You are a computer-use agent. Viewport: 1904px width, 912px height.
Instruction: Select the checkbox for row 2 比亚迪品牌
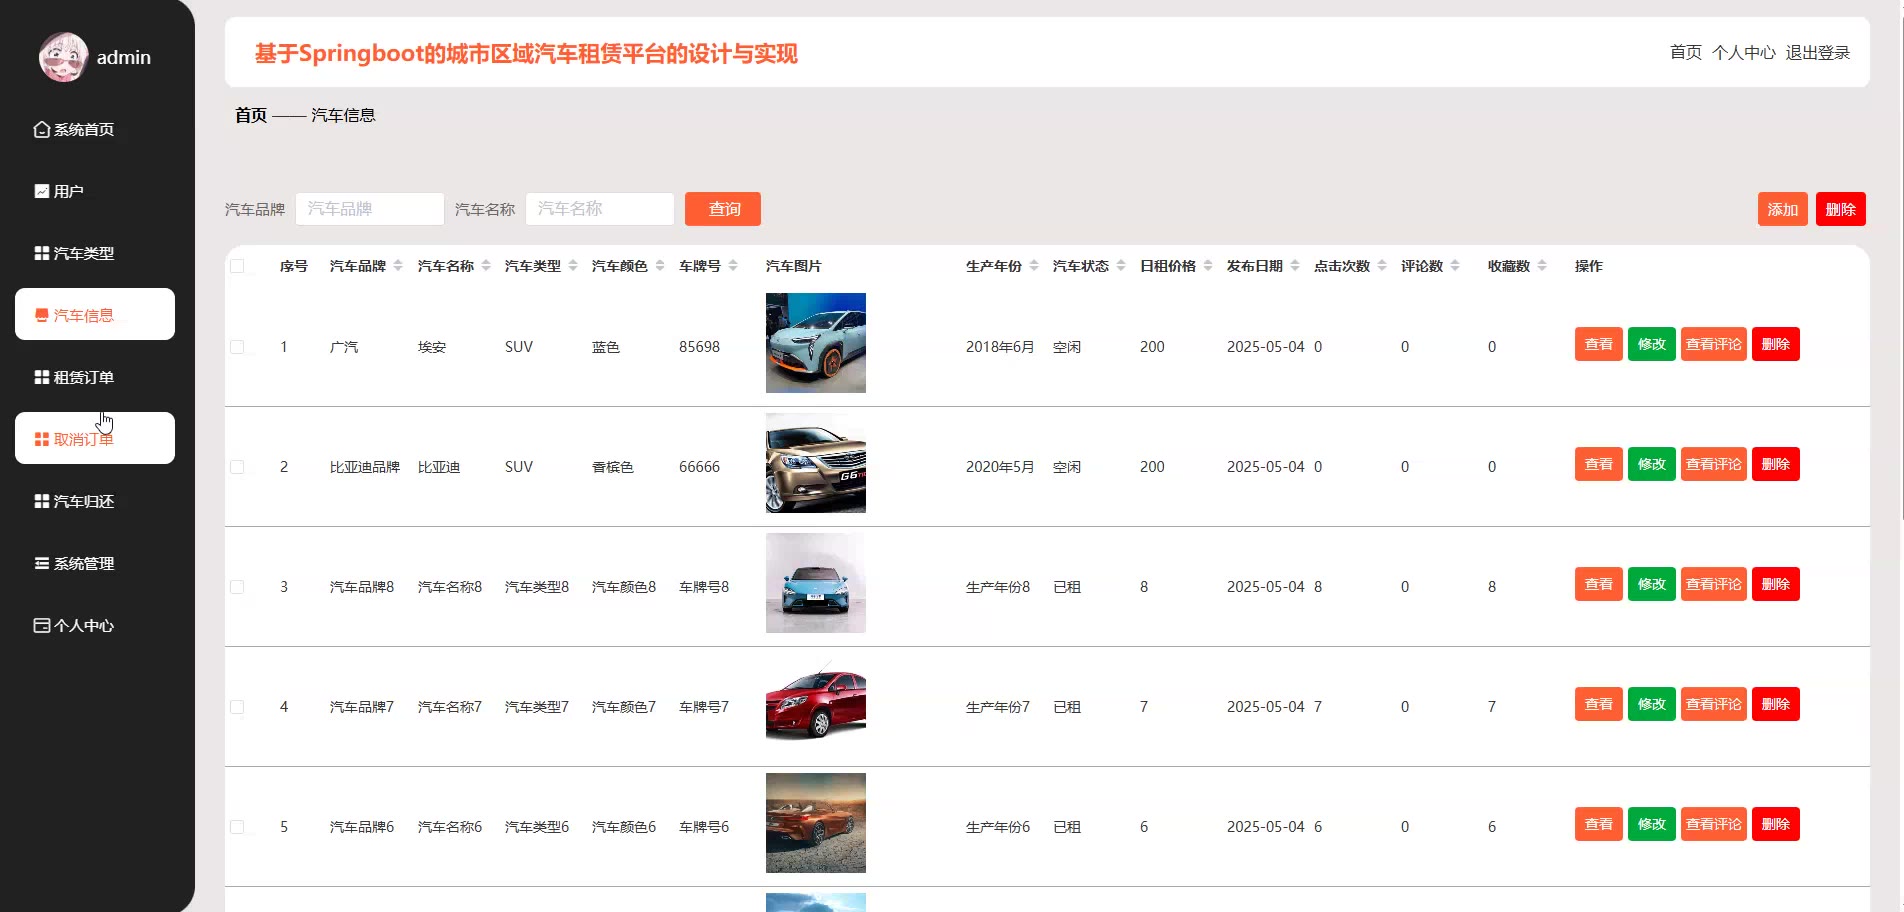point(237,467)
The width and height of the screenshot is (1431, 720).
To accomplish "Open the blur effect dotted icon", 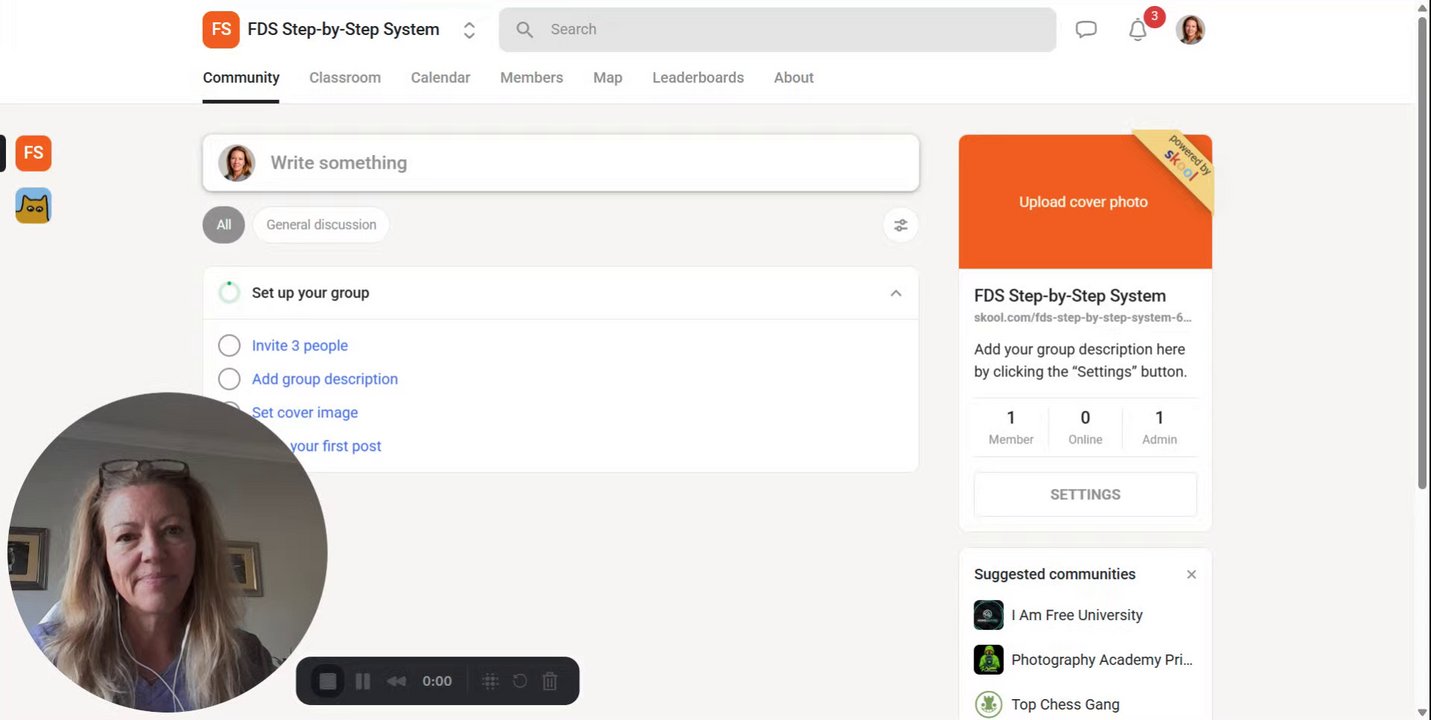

> **Exercise brief**: Please rename "screenshot" to "capture" in the listing, from the line with "The width and" through the end of the listing, and give those lines again with nothing else changed and the pictures left out.

> **Task solution**:
The width and height of the capture is (1431, 720).
To accomplish "Open the blur effect dotted icon", 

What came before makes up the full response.